Records contained in a dataset:

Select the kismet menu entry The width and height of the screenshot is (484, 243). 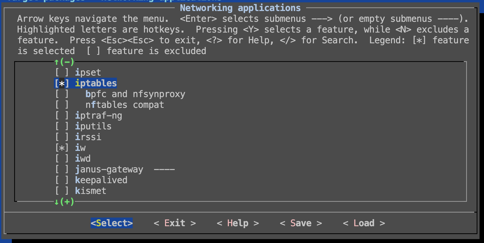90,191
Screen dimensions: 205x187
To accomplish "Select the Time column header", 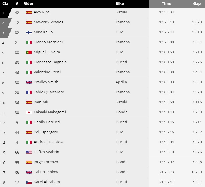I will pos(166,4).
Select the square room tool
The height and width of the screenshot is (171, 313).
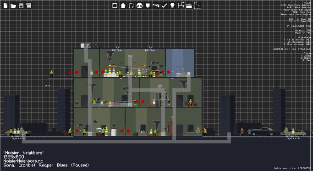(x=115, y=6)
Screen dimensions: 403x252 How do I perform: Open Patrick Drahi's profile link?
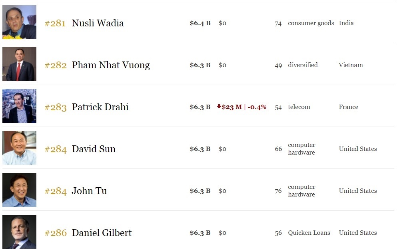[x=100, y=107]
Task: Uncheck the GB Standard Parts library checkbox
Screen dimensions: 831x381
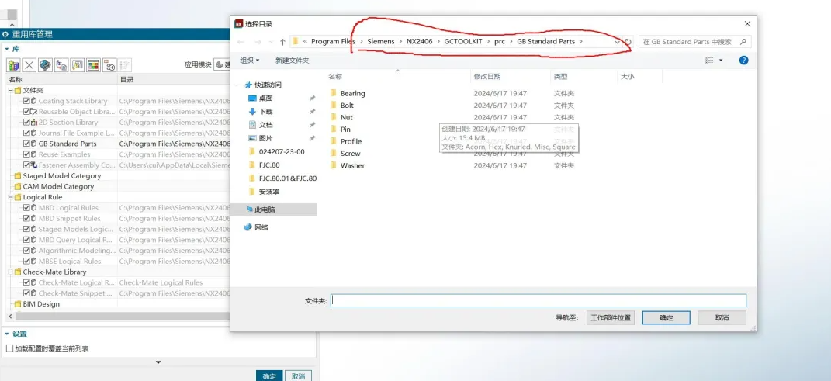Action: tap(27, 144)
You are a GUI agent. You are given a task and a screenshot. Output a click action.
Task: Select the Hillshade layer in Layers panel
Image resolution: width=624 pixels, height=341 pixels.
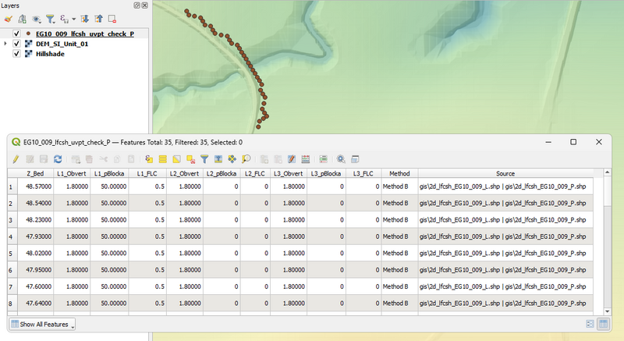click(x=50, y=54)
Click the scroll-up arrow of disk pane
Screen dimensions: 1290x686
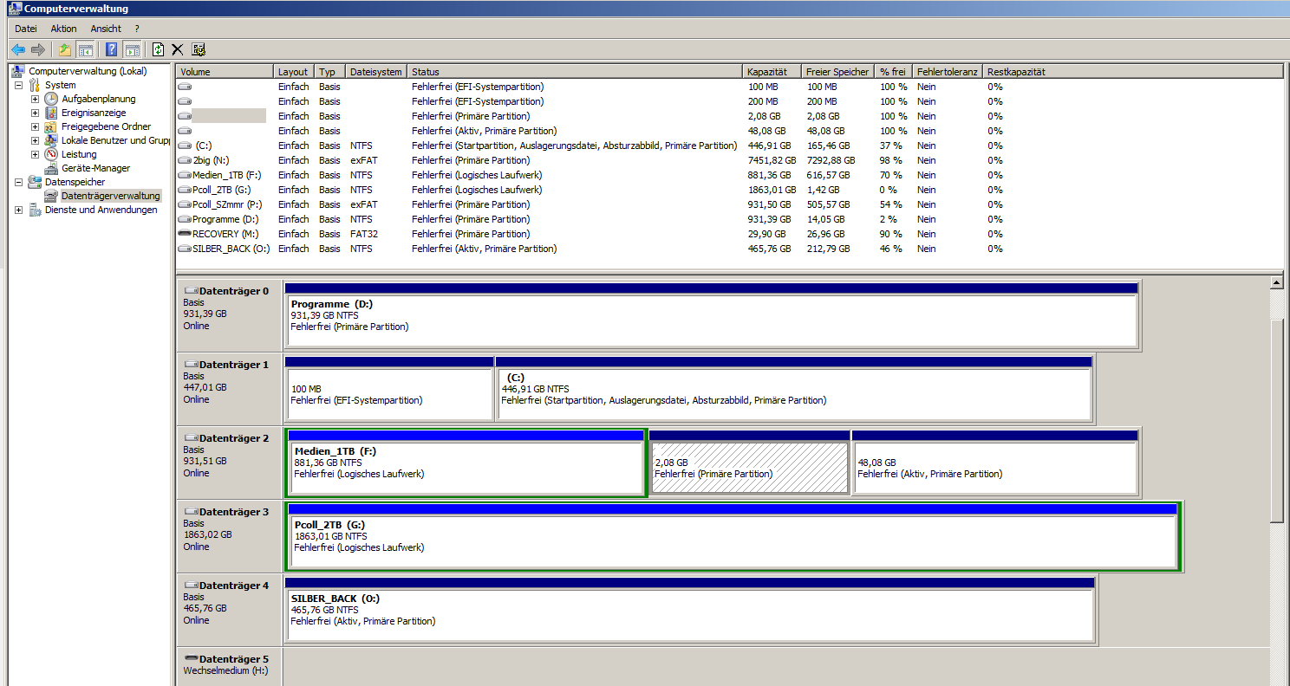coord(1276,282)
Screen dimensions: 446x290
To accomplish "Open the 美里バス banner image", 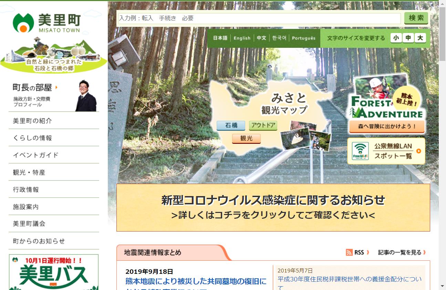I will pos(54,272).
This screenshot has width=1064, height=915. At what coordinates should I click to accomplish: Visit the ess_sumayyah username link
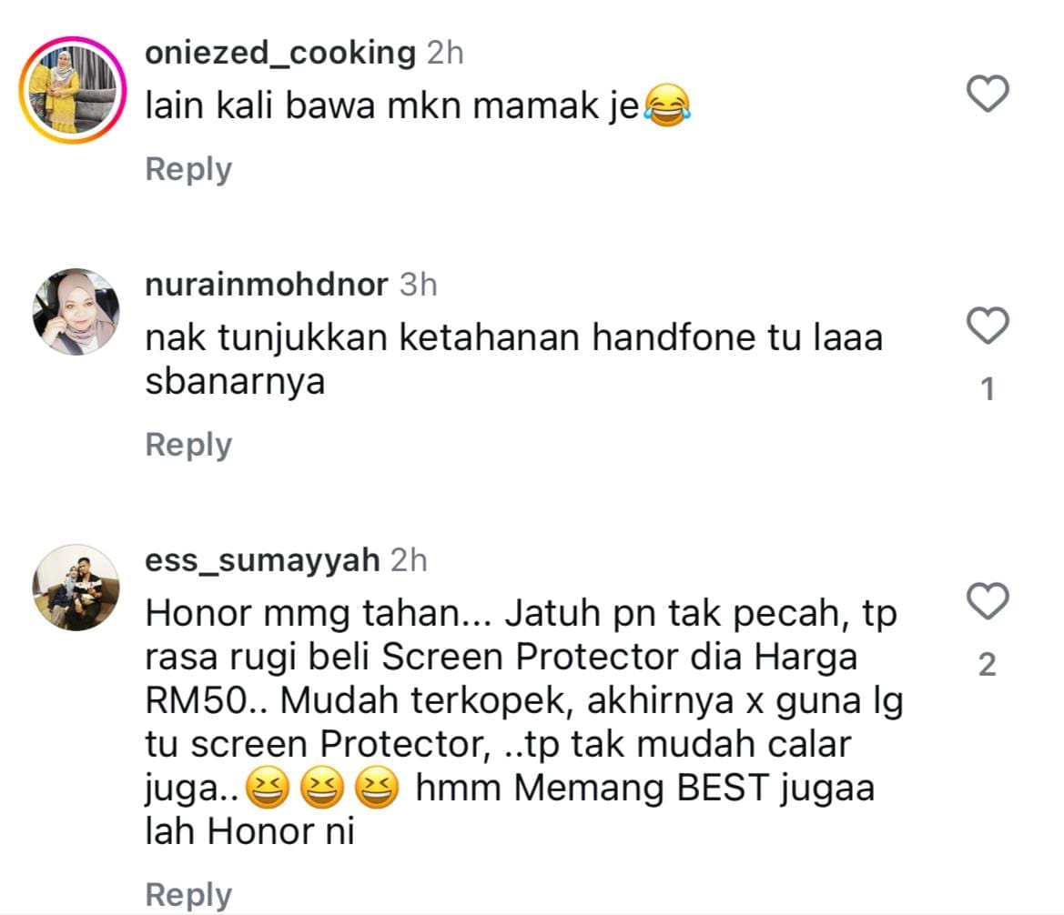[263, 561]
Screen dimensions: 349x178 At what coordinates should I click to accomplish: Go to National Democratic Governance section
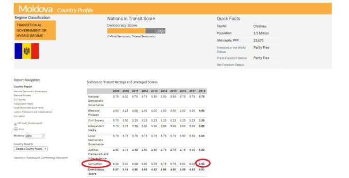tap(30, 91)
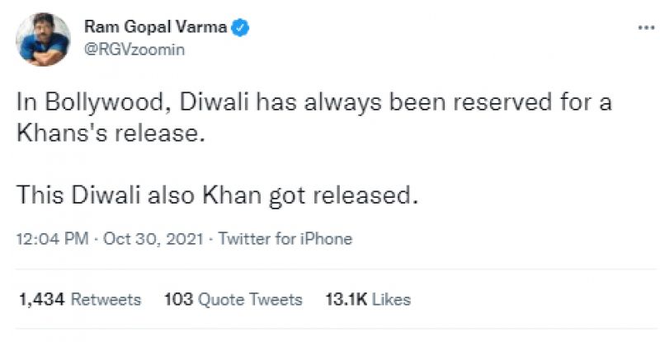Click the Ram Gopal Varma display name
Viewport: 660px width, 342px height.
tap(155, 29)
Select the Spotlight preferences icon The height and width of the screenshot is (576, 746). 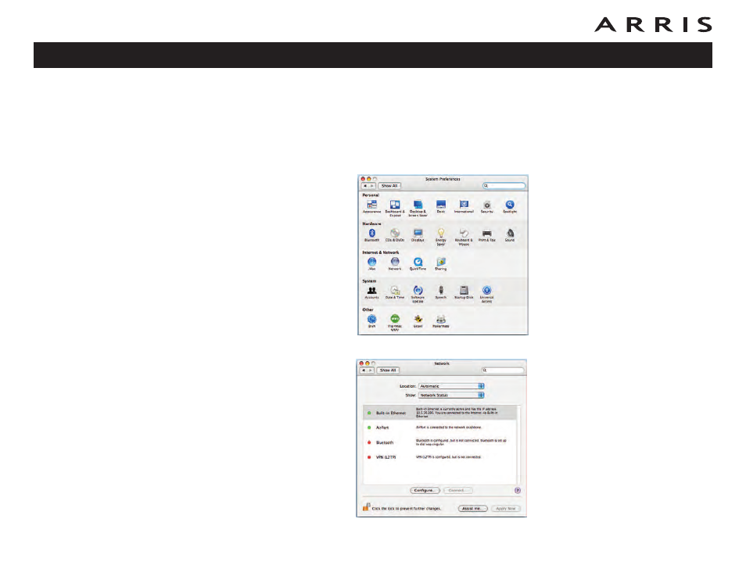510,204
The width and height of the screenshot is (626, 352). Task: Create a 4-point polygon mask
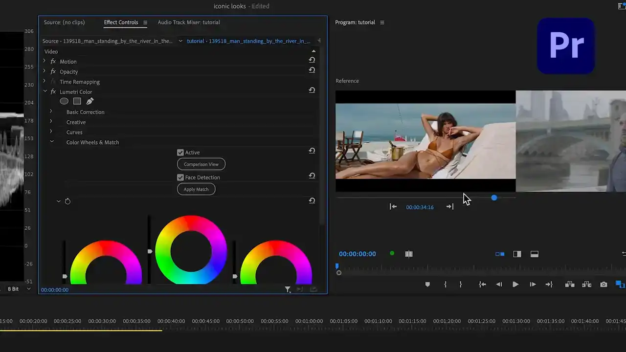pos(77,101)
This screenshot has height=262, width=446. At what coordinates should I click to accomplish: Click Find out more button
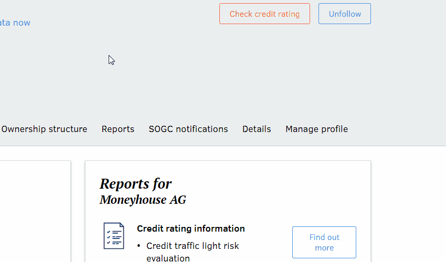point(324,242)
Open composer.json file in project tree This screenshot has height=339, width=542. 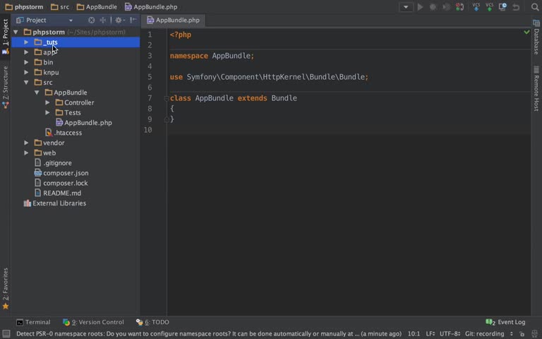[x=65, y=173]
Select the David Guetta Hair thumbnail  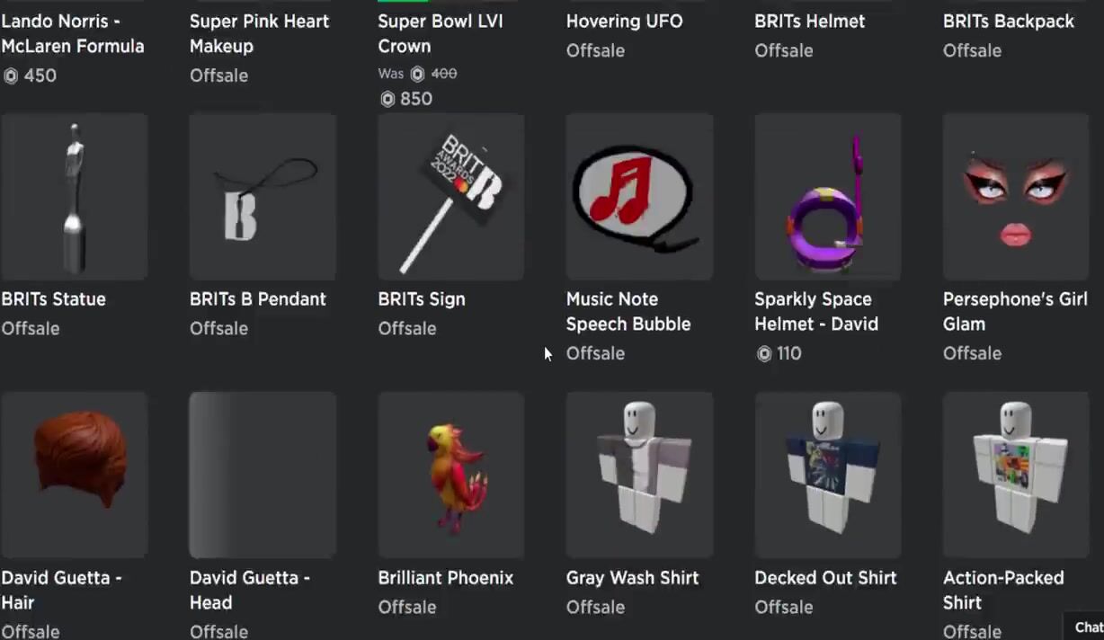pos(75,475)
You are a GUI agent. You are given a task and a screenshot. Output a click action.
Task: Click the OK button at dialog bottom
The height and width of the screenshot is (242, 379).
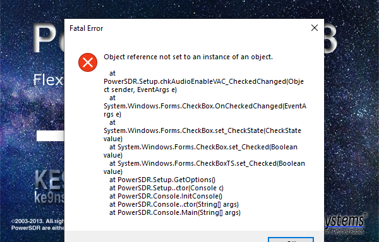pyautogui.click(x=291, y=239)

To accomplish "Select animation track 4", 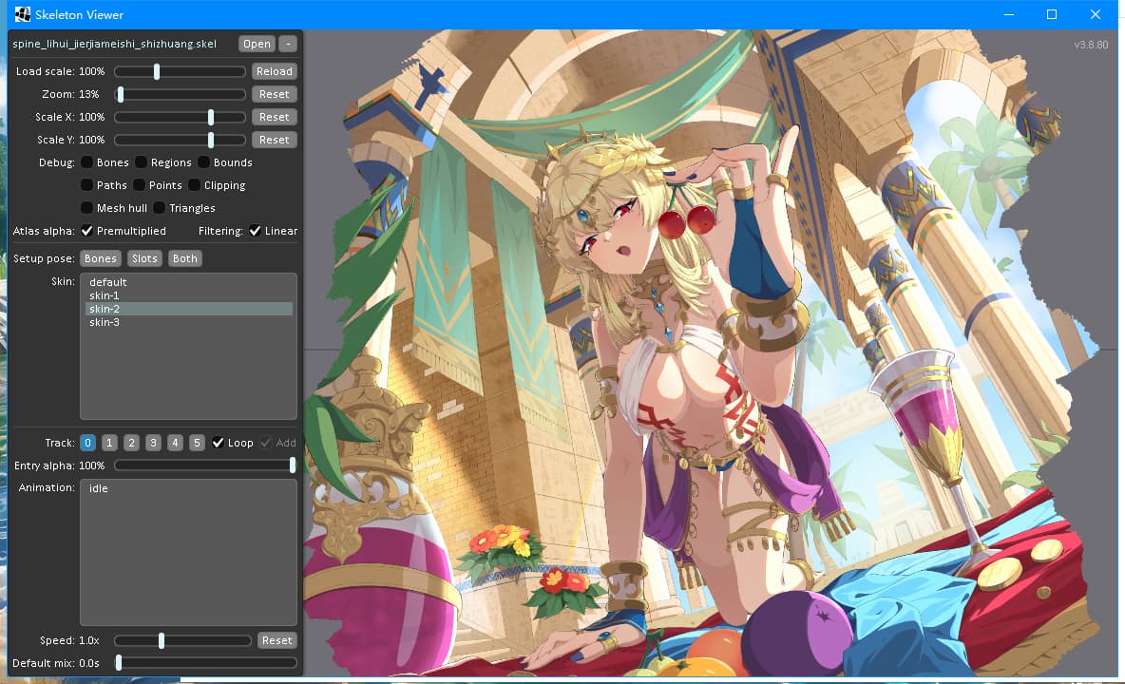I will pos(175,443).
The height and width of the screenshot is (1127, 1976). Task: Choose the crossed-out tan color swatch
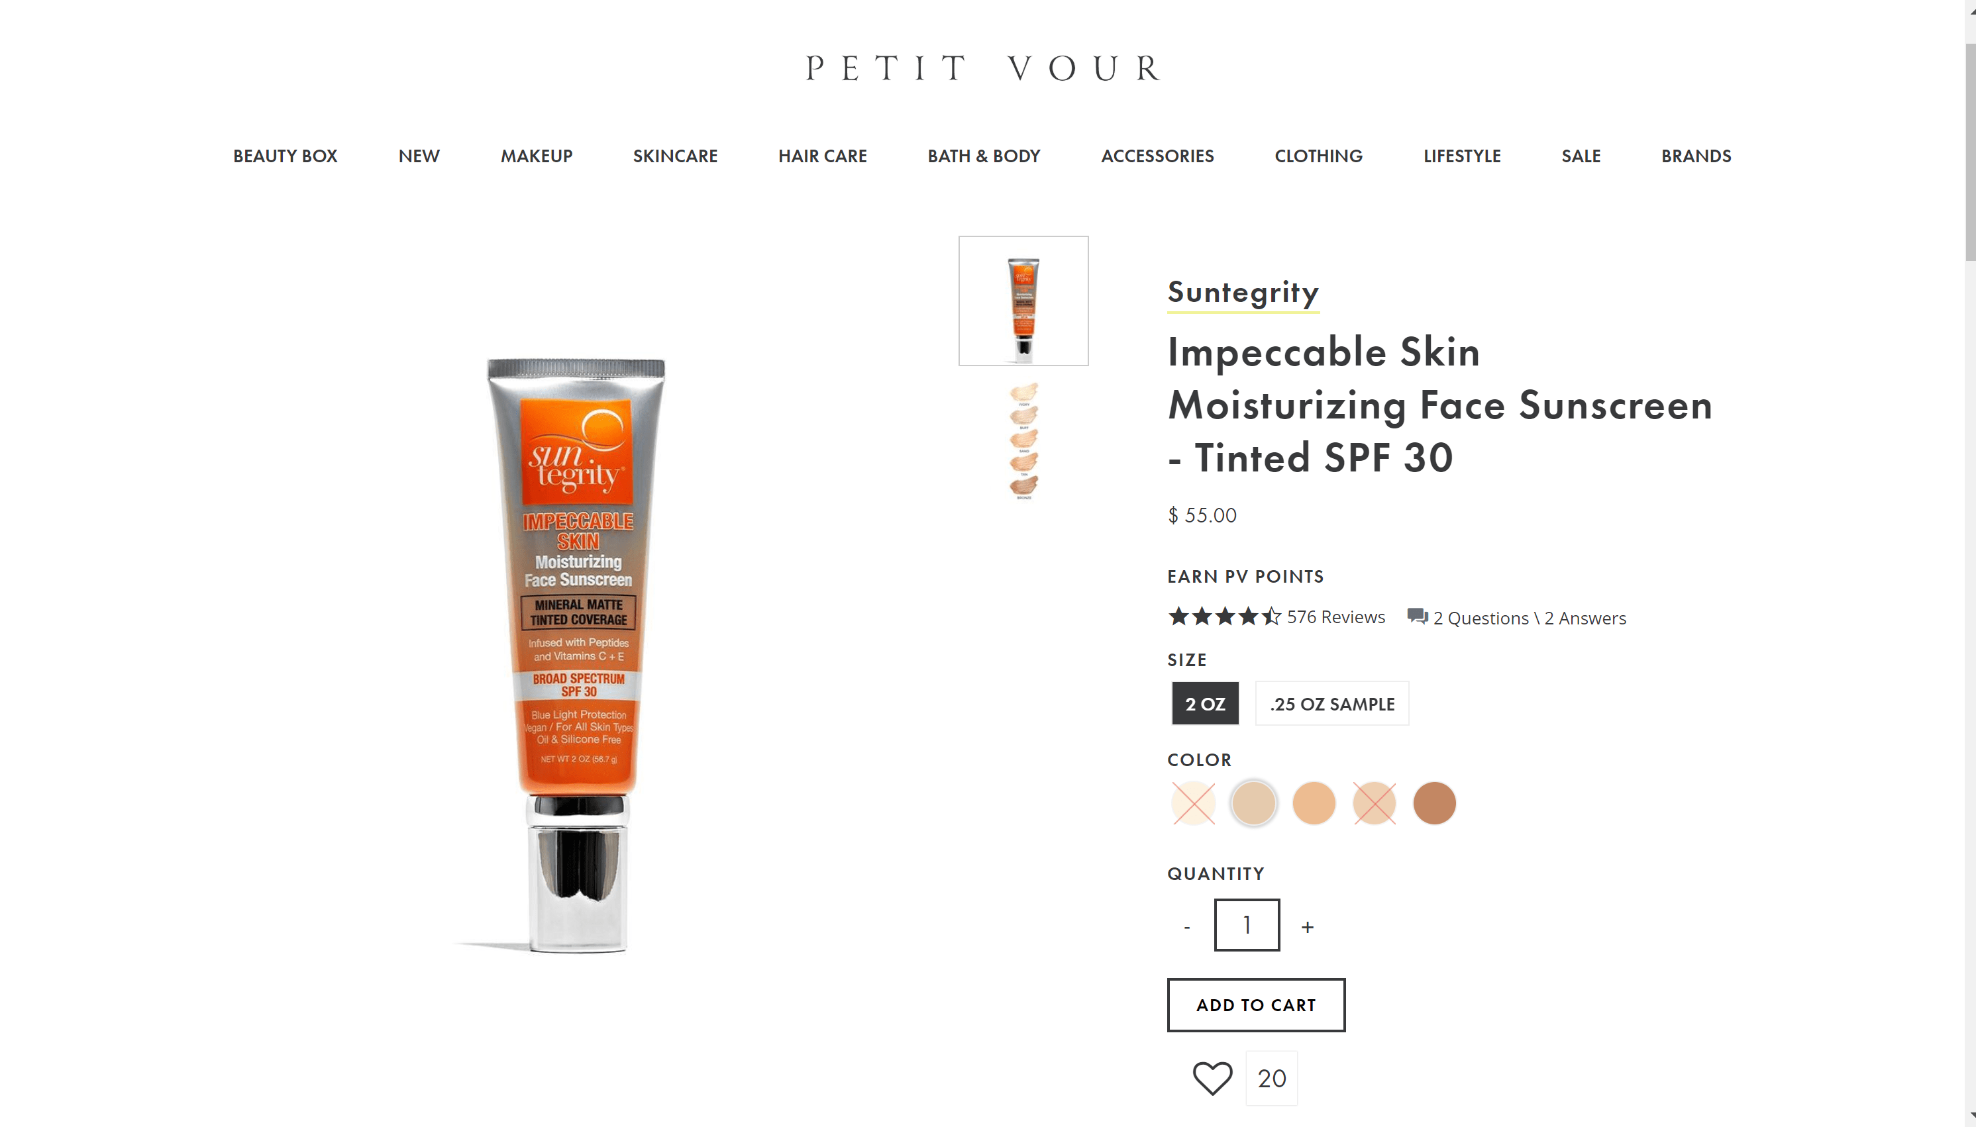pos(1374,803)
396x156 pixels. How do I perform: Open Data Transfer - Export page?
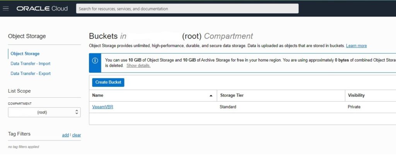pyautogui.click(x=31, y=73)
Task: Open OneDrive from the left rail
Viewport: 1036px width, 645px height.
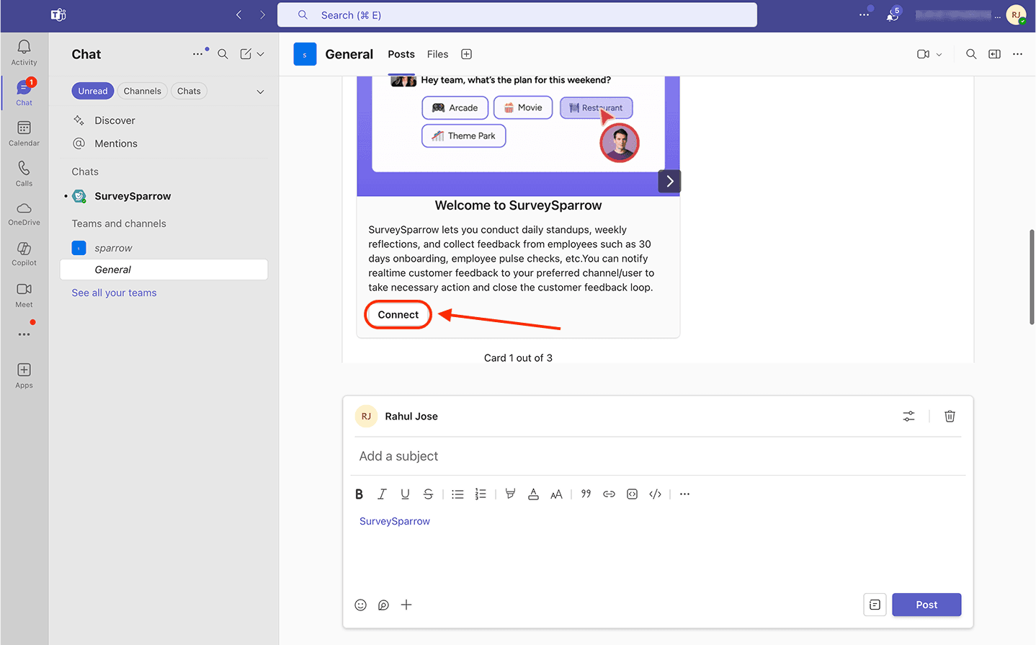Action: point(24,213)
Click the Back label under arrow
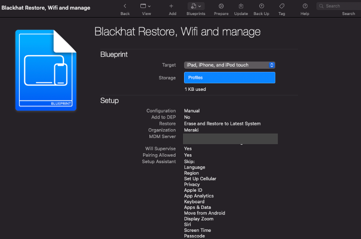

(Work to complete)
Could you write out, word for word, the lines from the one containing "The height and width of the screenshot is (1127, 1976)." through the last line of the records, leaving out the pictures?

(Result)
The height and width of the screenshot is (1127, 1976). Task: Choose the crossed-out tan color swatch
pos(1374,803)
396x156 pixels. How do I perform: Open Data Transfer - Export page?
pyautogui.click(x=31, y=73)
Task: Open OneDrive from the left rail
Viewport: 1036px width, 645px height.
Action: point(24,213)
Click the Back label under arrow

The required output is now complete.